The United Nations is advancing preparations for the first Global Dialogue on Artificial Intelligence Governance, set to take place in Geneva on 6–7 July 2026 alongside the AI for Good Summit.

Speaking at a UN Geneva press briefing, Egriselda López, Permanent Representative of El Salvador and co-chair of the Dialogue, said the initiative was established by UN member states as a universal forum to discuss AI governance. The process is intended to bring together governments and stakeholders with the aim of producing tangible outcomes.

López said the initial meeting will be structured around thematic clusters, including one focusing on AI opportunities and implications and another addressing the digital divide. She added that consultations with member states and stakeholders are ongoing to ensure an inclusive format for the discussions.

Rein Tammsaar, Permanent Representative of Estonia and co-chair of the Dialogue, said the forum aims to connect existing AI initiatives and best practices from around the world.
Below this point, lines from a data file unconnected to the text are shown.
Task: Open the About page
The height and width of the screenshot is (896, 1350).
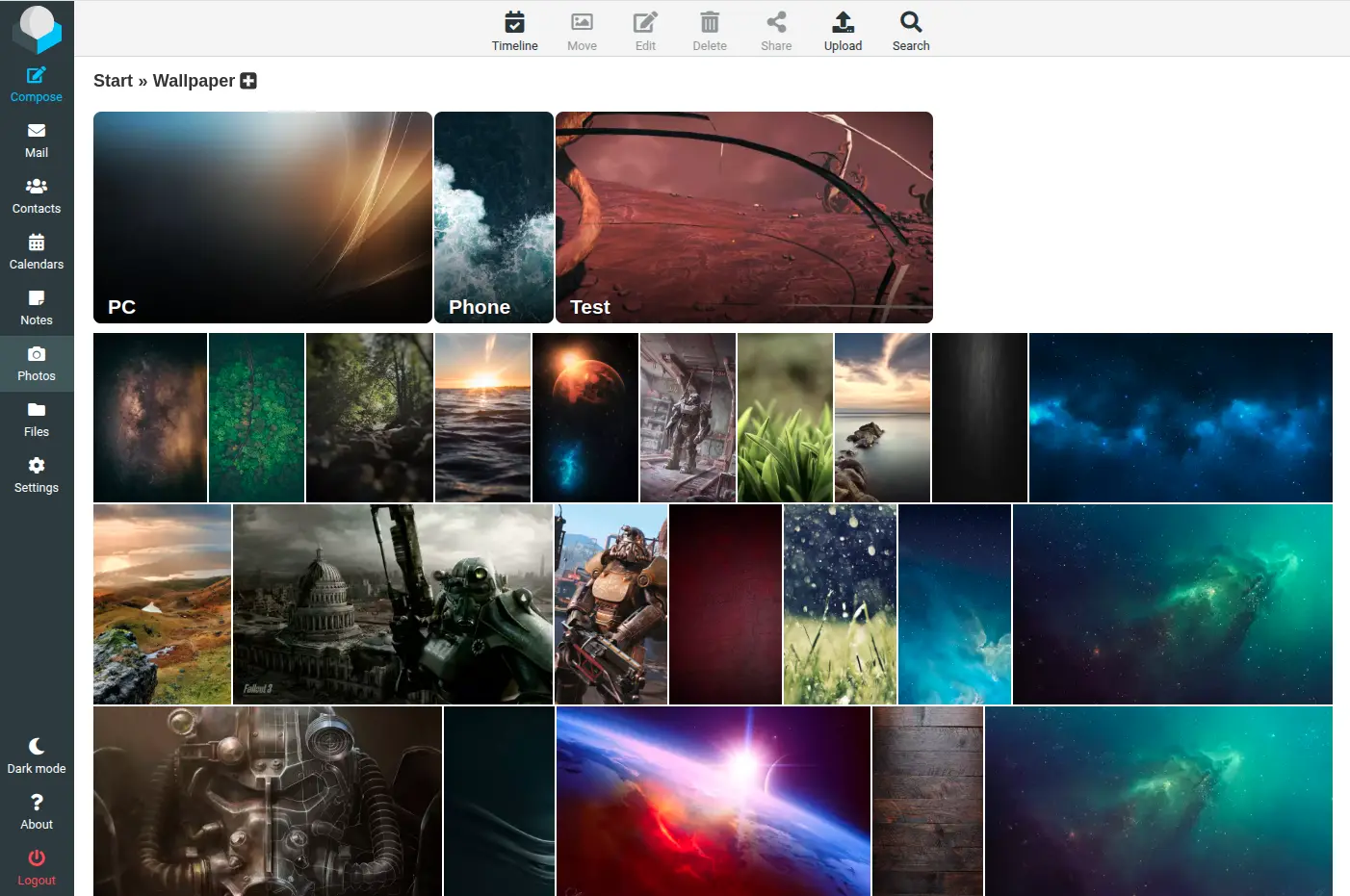Action: click(x=37, y=812)

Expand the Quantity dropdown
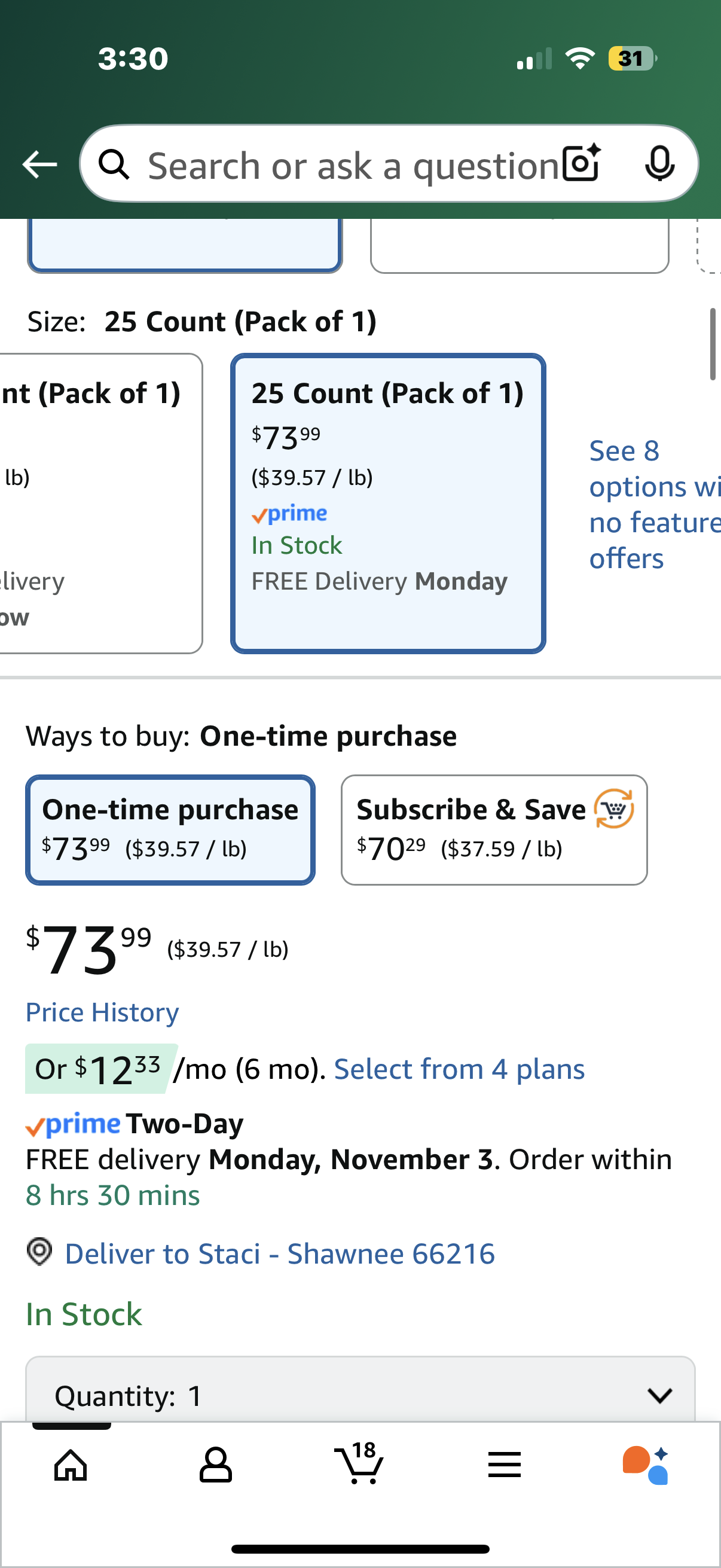coord(360,1394)
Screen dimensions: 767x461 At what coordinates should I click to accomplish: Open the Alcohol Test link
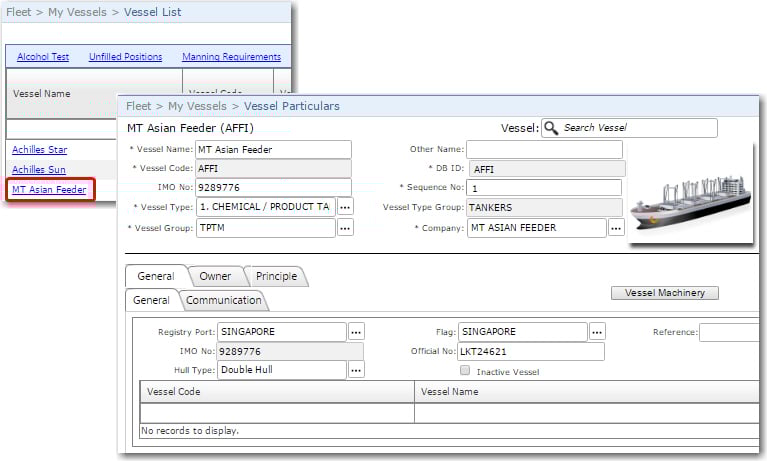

He stressed the importance of interoperability and coordination, noting that the Dialogue seeks to create synergies rather than duplicate existing efforts.

According to Tammsaar, additional thematic areas will include interoperability, safety, and human rights. While human rights are expected to be a cross-cutting issue, stakeholders have also called for it to be addressed as a standalone theme.

Amandeep Gill, UN Secretary-General’s Envoy on Technology, described the initiative as part of a broader approach to ensuring that AI benefits humanity as a whole. He said the Dialogue is designed as a ‘dialogue of dialogues’, enabling governments, experts and other stakeholders to exchange knowledge in a rapidly evolving technological environment.

Gill also highlighted the role of the Independent International Scientific Panel on AI, which is expected to present its findings at the Geneva meeting. He noted that global capacity to both use and govern AI remains uneven, underlining the need to address disparities between countries.

Officials emphasised that the Dialogue is intended to complement existing initiatives rather than centralise governance efforts. It will focus on issues such as safety and human rights, while discussions on military uses of AI fall outside its mandate.

A second Global Dialogue on AI Governance meeting is planned for May 2027 in New York, as part of ongoing efforts to develop a more coordinated and inclusive global approach to AI governance.